HDR energy is harvested from the pressurized circulation of water through man-made (“engineered”) reservoirs created in hot crystalline basement rock which has been heated by conduction from the Earth’s mantle and by the decay of radioactive elements in the crust. A recent MIT study estimates the extractable portion of HDR energy to “…exceed 200,000 exajoules or 2,000 times the annual consumption of primary energy in the United States in 2005” - orders of magnitude greater than all of the US fossil fuel sources combined. (Ref. The Future of Geothermal Energy)

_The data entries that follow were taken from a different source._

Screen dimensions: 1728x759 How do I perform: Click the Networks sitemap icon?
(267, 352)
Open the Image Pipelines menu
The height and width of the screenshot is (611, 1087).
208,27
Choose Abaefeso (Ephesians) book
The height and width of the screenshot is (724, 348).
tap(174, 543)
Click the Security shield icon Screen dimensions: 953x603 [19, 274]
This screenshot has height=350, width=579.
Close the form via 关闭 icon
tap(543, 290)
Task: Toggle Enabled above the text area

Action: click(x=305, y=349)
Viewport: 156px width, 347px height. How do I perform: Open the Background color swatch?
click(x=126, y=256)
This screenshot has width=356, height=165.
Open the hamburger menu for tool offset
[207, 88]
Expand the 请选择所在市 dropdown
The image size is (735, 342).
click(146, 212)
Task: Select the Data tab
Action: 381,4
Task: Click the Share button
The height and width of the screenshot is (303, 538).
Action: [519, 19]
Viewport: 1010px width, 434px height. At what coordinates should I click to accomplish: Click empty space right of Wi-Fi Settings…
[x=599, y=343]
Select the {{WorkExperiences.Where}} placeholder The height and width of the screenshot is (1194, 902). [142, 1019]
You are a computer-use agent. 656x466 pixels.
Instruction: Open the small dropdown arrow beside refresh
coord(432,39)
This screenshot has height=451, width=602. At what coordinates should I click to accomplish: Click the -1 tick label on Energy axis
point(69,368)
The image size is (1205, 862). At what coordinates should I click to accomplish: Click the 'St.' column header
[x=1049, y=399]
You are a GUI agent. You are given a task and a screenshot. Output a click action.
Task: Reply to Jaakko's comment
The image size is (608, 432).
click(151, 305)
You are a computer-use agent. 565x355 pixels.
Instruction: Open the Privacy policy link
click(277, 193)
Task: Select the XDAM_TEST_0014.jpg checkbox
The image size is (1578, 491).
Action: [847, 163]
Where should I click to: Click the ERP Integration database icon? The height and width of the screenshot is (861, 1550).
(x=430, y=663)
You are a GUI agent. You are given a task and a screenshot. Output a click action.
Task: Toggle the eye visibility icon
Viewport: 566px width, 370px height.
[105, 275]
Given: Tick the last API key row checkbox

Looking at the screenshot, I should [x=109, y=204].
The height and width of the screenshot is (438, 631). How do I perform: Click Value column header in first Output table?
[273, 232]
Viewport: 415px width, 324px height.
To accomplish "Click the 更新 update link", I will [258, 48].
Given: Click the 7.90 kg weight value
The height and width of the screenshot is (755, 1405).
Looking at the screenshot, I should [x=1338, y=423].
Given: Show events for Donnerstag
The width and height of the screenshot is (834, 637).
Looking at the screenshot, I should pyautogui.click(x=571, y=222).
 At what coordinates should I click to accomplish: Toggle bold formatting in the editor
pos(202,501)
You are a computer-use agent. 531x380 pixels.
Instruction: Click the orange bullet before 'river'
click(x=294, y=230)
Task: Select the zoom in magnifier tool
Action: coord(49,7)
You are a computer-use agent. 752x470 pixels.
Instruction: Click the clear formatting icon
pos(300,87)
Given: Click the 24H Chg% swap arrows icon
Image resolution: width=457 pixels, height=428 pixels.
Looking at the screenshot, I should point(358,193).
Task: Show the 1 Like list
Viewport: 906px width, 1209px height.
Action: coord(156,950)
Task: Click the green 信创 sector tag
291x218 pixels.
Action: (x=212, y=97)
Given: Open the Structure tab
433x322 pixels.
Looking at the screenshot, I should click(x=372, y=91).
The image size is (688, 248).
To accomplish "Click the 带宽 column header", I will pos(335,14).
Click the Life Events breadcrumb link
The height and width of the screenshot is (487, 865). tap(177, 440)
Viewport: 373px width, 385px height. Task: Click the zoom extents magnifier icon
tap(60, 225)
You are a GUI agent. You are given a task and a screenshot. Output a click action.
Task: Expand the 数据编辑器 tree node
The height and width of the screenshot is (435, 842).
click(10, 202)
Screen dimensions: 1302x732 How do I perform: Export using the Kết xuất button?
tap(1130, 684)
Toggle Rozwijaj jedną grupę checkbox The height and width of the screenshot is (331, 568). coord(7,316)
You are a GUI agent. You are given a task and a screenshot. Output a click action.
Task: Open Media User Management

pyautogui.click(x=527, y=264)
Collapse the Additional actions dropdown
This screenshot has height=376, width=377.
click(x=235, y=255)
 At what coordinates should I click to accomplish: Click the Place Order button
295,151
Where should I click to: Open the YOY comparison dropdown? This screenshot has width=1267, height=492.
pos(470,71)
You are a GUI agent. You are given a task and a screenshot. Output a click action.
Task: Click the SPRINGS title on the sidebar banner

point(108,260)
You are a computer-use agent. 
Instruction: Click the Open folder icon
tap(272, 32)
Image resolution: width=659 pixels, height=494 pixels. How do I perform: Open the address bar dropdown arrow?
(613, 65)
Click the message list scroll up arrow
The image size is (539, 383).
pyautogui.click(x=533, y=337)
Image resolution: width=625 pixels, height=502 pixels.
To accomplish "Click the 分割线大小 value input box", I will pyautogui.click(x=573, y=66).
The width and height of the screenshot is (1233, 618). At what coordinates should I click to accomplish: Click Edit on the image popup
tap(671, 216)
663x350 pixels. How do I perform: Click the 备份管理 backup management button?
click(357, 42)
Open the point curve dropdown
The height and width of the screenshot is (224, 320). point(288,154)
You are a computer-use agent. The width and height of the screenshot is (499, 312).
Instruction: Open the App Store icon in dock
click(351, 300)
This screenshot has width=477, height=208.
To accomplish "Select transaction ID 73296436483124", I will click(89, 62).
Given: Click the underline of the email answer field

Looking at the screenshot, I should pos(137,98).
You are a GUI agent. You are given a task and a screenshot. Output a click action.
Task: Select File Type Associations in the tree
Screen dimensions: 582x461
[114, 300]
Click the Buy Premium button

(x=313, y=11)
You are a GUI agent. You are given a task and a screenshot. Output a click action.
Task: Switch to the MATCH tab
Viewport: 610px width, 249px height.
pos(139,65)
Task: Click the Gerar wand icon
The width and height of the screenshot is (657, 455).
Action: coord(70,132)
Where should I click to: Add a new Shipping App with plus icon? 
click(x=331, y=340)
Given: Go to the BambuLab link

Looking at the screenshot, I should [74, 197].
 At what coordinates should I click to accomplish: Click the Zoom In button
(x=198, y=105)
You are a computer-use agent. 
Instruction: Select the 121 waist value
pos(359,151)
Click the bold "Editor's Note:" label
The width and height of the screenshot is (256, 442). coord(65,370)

Hot Dry Rock reservoirs must be created in geologic regions that are free from known fault zones where the presence of open joints would frustrate the achievement of a "confined" reservoir system.
HDR Energy, LLC is working with the original research team from the HDR test site at Fenton Hill, NM who, for almost 40 years have been involved in studying the production of energy from rock deep in the earth that is hot but essentially dry. Rather than drilling into open zones of known faulting, our approach entails drilling into hard basement rock that is free of open fractures, and then creating an array of interconnected joints -- the earth heat exchanger -- by using hydraulic pressure. The very small movements of the rock as the joints are opened, creates numerous small tremors detectable by sensitive seismic devices. These small tremors define how the HDR reservoir is developing as pressurization continues.
At Fenton Hill, thousands of microearthquakes were detected as the rock was fractured, but none that were felt at the surface. These microseismic events indicated only minor shifting of the rock as existing joints were forced open only a small amount by the injected water, representing less than 0.1% of the rock volume.
Fenton Hill was the first and only HDR site in the world to successfully engineer a “contained” reservoir and achieve “closed-loop” circulation. While the thermal power produced was modest, it demonstrated that a geologically stable “engineered” reservoir/circulation system could serve as a sustainable base-load power generation resource.
It is also worth noting that the open-loop (water to steam) process described in the subject article, is not the only, or even the preferred way to extract energy from Hot Dry Rock. HDR Energy, LLC is focused on a binary plant approach that employs two independent re-circulating loops with no environmental releases.
Hot Dry Rock (HDR) geothermal energy represents over 99% of the earth's accessible geothermal resource. The Fenton Hill work demonstrated that geothermal energy can be extracted from HDR, and that it can be done with scientific and engineering diligence in a manner that avoids the unintended consequences experienced in Basel, or feared with the Altarock project in California.
While we are grateful to Mr. Glanz for creating a public disourse on this transformational energy resource, its unfortunate that his article failed to address the many positive attributes and potential of HDR energy, and instead focused disproportionately on what we believe is a manageable risk.